Le Laurier-rose et la Pensée Léon-Pamphile Le May (1837 - 1918)

 Un laurier-rose,
 Se croyant quelque chose,
Étalait au soleil ses rameaux et ses fleurs ;
 Auprès, une pensée,
 La tête baissée,
Semblait ne pas savoir l’éclat de ses couleurs.

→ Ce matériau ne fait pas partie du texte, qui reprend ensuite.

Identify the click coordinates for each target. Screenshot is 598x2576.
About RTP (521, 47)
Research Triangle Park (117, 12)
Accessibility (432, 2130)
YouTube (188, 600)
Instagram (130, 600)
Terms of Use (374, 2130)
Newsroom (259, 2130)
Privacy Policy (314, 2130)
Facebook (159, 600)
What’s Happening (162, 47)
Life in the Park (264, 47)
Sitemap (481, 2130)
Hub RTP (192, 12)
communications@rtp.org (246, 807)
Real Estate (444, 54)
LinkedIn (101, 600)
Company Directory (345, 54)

— Que je te plains, que je plains tes pareilles,
 Petite fleur des bois ! —

Dit le laurier couvert de mille fleurs vermeilles —
 On t’a foulée aux pieds cent fois
 En venant cueillir mes guirlandes.
Ma tige est forte, à moi, mes fleurs sont toutes grandes
 Elles brillent de loin.
 Puis, pour demeurer sans reproche,
 J’ai la vertu dont j’ai besoin.
 Approche ;
— Mets-toi près de ma tige et peut-être on croira
 Que tu me dois la vie,
 Et quelque main ravie
 Alors te cueillera.

Merci, dit l’humble fleur, je suis bien disposée
 À rester où je suis :
Où Dieu nous a fait naître on n’a jamais d’ennuis.

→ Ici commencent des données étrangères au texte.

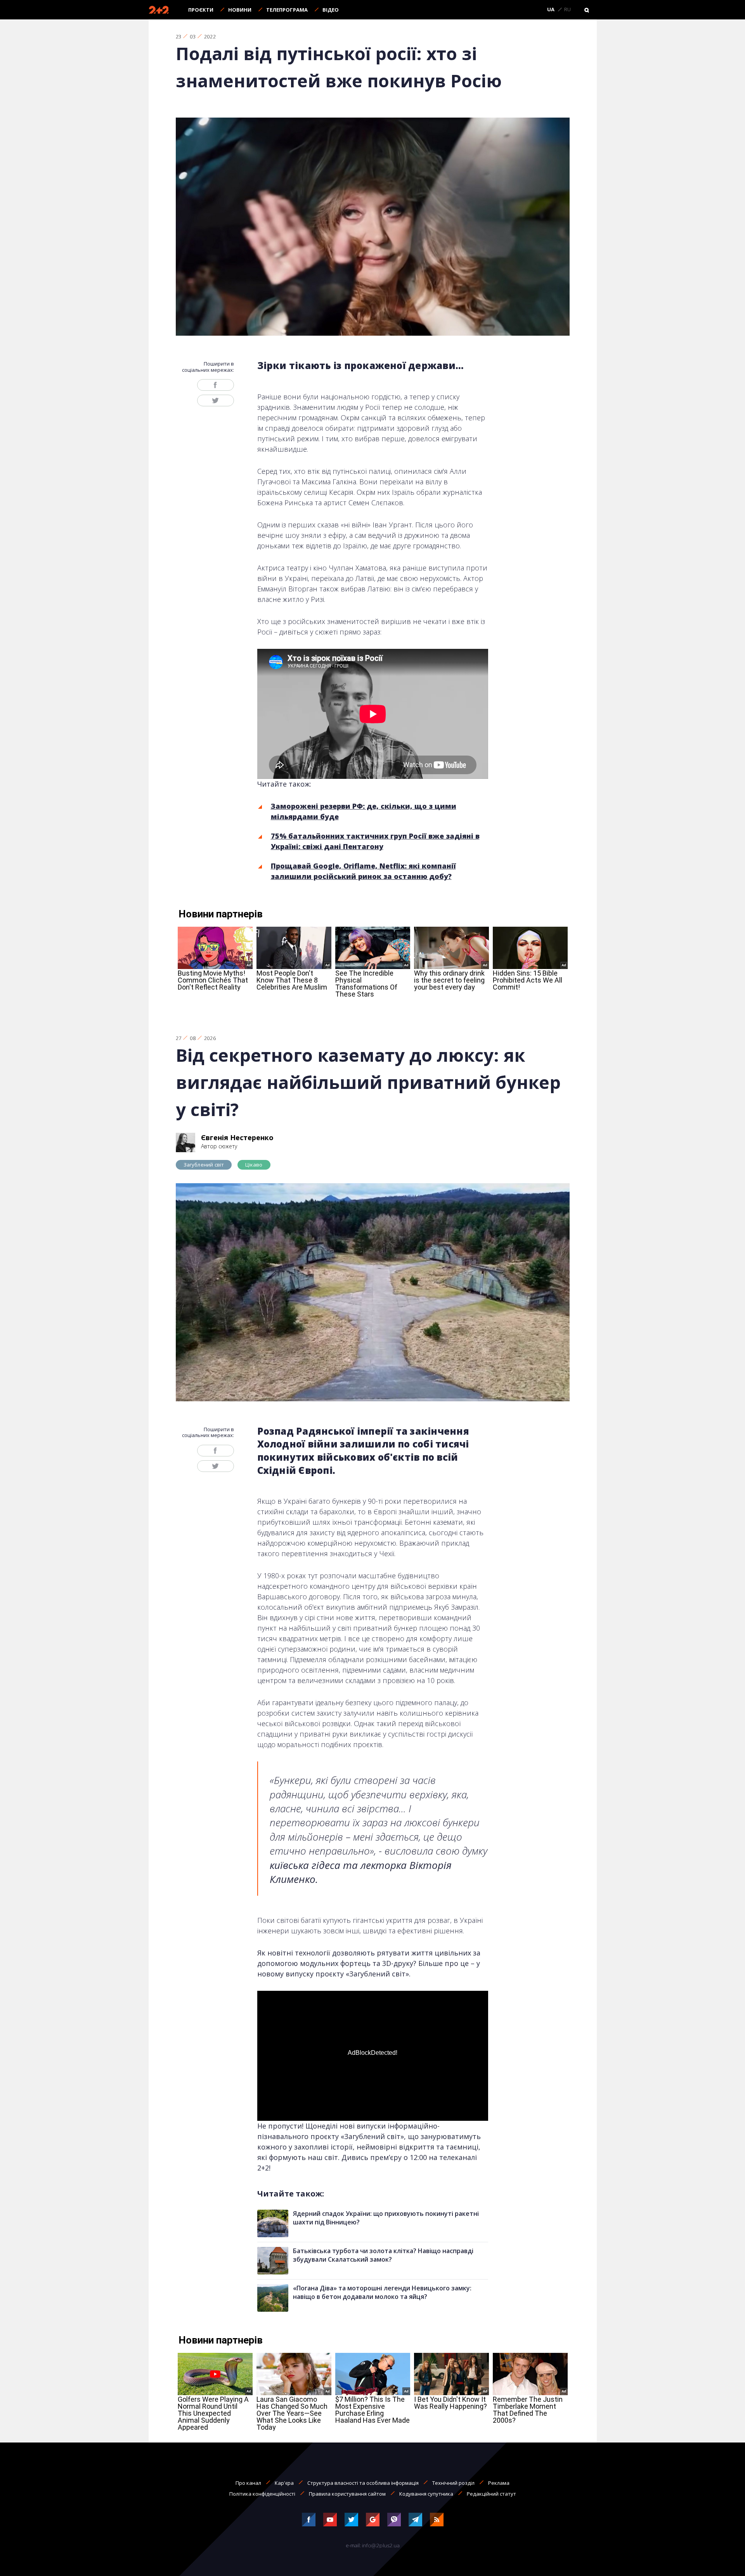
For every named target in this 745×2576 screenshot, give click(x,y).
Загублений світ (204, 1164)
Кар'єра (284, 2482)
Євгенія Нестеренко (237, 1137)
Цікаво (253, 1164)
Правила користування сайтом (347, 2493)
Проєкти (200, 10)
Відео (330, 10)
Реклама (498, 2482)
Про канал (248, 2482)
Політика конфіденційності (262, 2493)
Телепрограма (287, 10)
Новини (239, 10)
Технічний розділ (453, 2482)
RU (567, 9)
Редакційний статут (491, 2493)
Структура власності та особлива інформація (363, 2482)
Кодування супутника (426, 2493)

Le rayon du soleil et la fraîche rosée
 Avaient entendu les discours
 De la plante tous les jours
Réchauffée avec soin, avec soin arrosée ;
 Ils la punirent aussitôt
 En ne descendant plus sur elle.
 Le laurier se flétrit bientôt ;
L’humble fleur à ses pieds demeura longtemps belle.

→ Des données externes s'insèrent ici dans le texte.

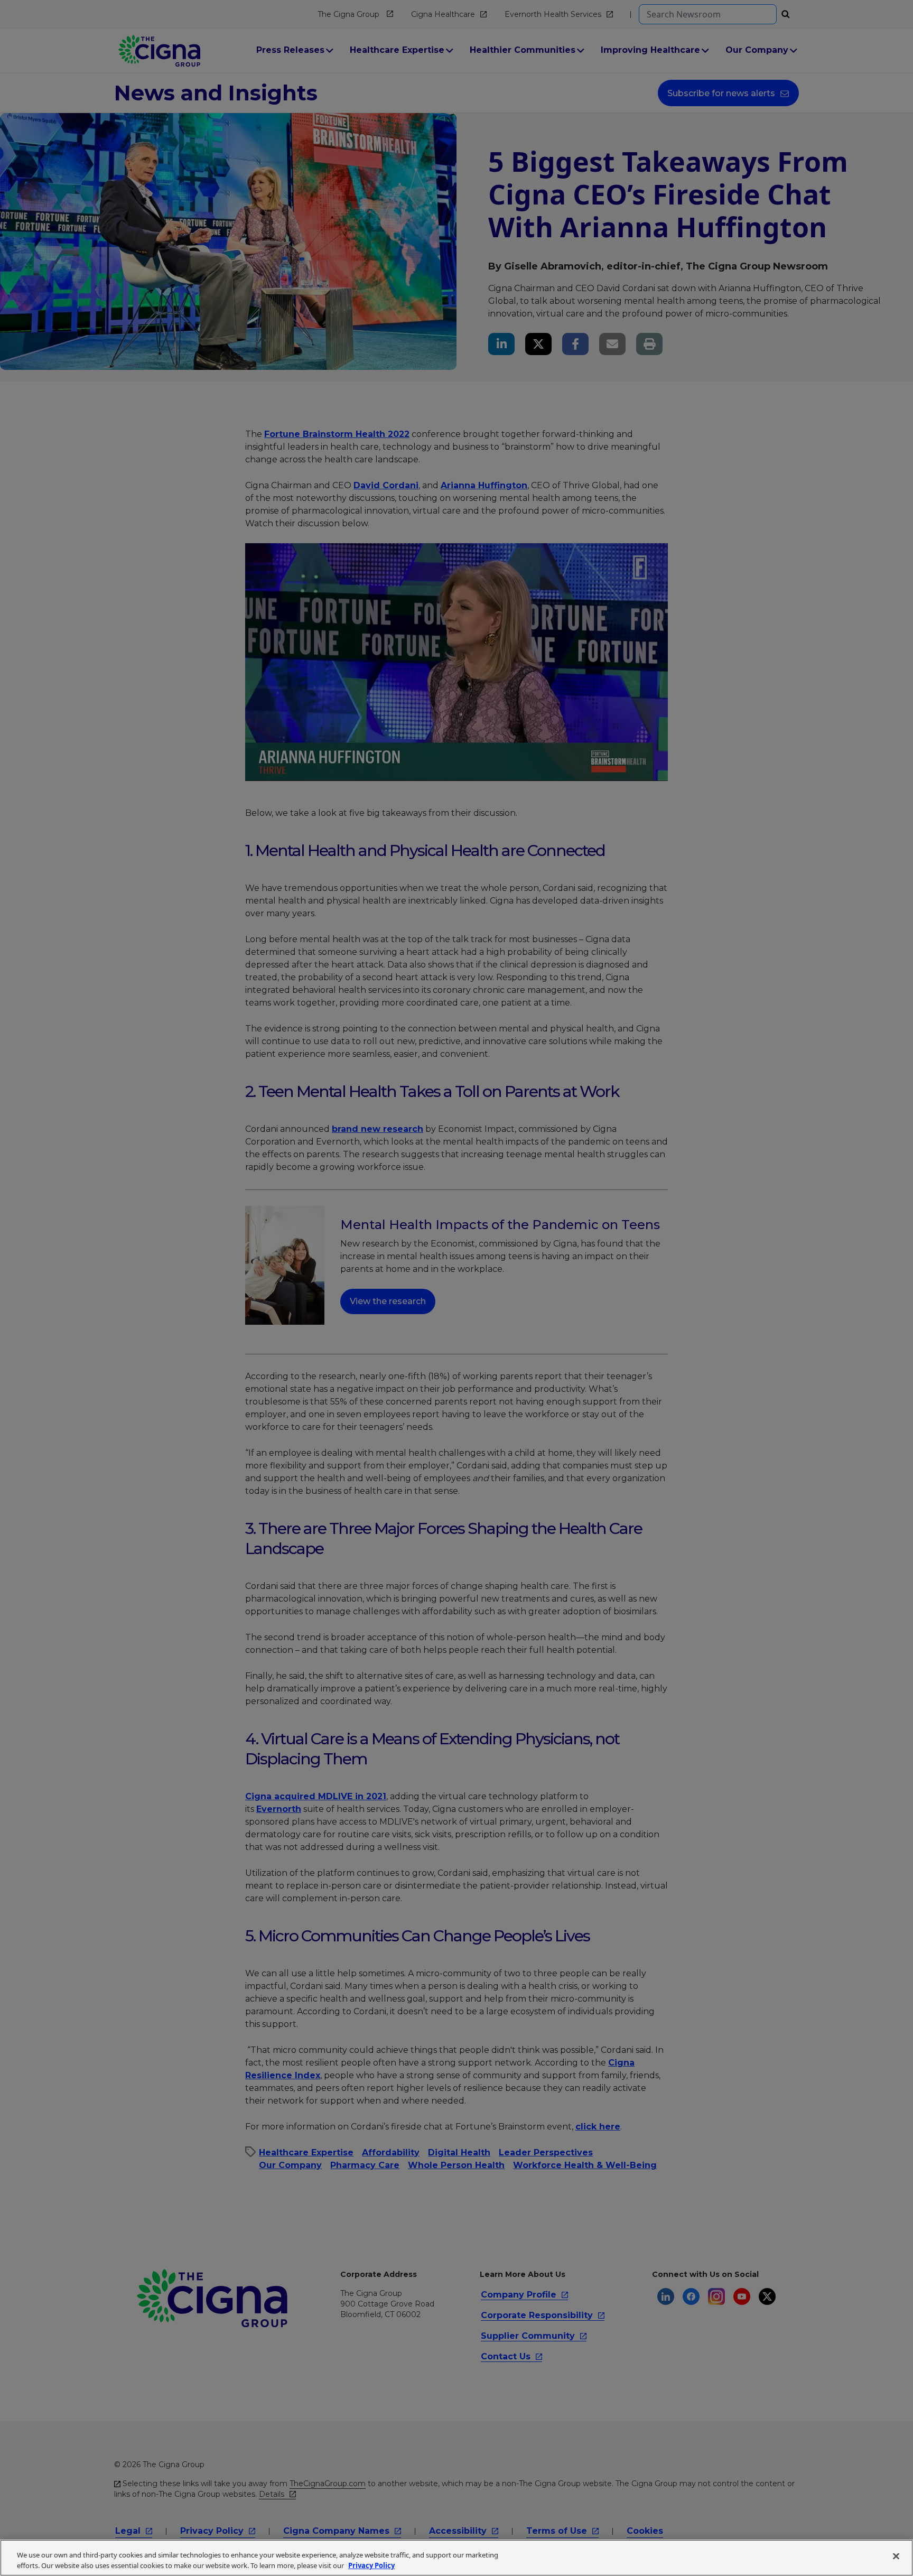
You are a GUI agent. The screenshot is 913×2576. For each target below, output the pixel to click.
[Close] (896, 2556)
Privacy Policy (371, 2565)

Vous qui vous croyez grands dans votre sot orgueil,
N’humiliez jamais par une pitié vaine
Les humbles qui sont là vivant à votre seuil,
Car leur vie est souvent plus longue et plus sereine
Que la vôtre à vous tous. Puis, veuillez le noter,
Celui qui donne tout peut aussi tout ôter.